What’s more, the Court went on to state:
“Simply put, the Plaintiff’s own opinions and conclusions are no substitute for evidence of how and when the allegedly dangerous crevice developed. Plaintiff’s reliance on her own statements amounts to mere speculation and conclusory allegations.”
You Must Prove 4 Things in a Slip and Fall Case in Virginia:
- You must have fallen due to a dangerous condition.
Keep in mind, that doesn’t mean that the store (or other establishments where you fell) has to keep its premises in a perfect condition. Inherently, there will be flaws at any location. Heck, think about your own living room! (No offense, if you saw my living room, the whole room is a dangerous condition!)
In understanding what exactly a dangerous condition is, we look at previous decisions by Virginia courts. Dangerous conditions have been found to be for instance wet or slippery substances, or unexpected objects laying on the floor. What has been found to NOT be dangerous conditions are irregularities in sidewalks. In fact, it’s been found that a depression of a concrete expansion joining 3 inches long, 4 inches wide, and 1 inch deep did not constitute a dangerous condition!

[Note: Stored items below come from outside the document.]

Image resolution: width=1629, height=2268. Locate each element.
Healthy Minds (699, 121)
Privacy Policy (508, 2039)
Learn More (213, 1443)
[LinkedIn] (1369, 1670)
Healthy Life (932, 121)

- The Store must have known or should have known of the dangerous condition.
It's not enough to assume that your fall was due to a dangerous condition. You still must be able to prove in court that the store (or wherever you fell) knew or should have known of the dangerous condition. There are two ways this is defined:
- "Actual Knowledge"
Actual knowledge is exactly what it sounds like. It means that you must show that the storeowner, manager, or some other agent actually knew that the condition was there. Statements like “I meant to clean that up,” or the like is what you’re looking for.
- Should have known (“Constructive Knowledge”)
In the event that no store representative will admit to knowing about the condition, you must prove the store should have known about it. What exactly this means is very difficult. In the Jefferson case, the Plaintiff tried to argue that it was apparent that there was a previous attempt to fix the groove but that the filling had eroded over time. But she offered no evidence of that except her own testimony. The Court went on to discuss a previous case in which a Plaintiff fell over an empty soda bottle. In that case, the Court found against the Plaintiff because there was no evidence should have known about the bottle because there was no evidence as to how and when it got there. As you get a sense, if your case lacks an statement of actual knowledge on part of the store, the Court will hold you to the fire so to speak, and will not think twice about dismissing your claim if the circumstances are right.
- "Actual Knowledge"
- Proximate Cause – You must be able to articulate how you fell specifically.
While not really focused upon in dismissing this case, the Court did make a point to consider the Plaintiff’s testimony as to how she fell. In essence, the Plaintiff states that she must have fallen over the groove because her foot “caught” something. The Court did not find that was enough because she couldn’t say with certainty exactly how she fell. If you cannot say exactly how you fell, your case will be very difficult.
- You must not have contributed to your fall – at all.
Virginia imposes a law called contributory negligence. Under contributory negligence, if you are found to be even 1% at fault for the accident, you don’t recover. That means if you weren’t looking where you were walking, you were on your cell phone, or you were doing something else distracting, the defense will argue that you contributed to the accident by not being aware of your surrounding. While you may think that’s ridiculous, be fully aware that that is the law in Virginia. Many cases have been lost on this point.
What Should You Take Away from This Article?
If you’ve been hurt in a slip and fall accident, this is the analysis that will need to take place to determine if you have a case. As you can see, the cards are stacked high in Virginia. Personal injury litigation is costly and time-consuming. So before you decide you want to file your claim, you need to consult with an attorney and be able to answer YES to ALL of these questions.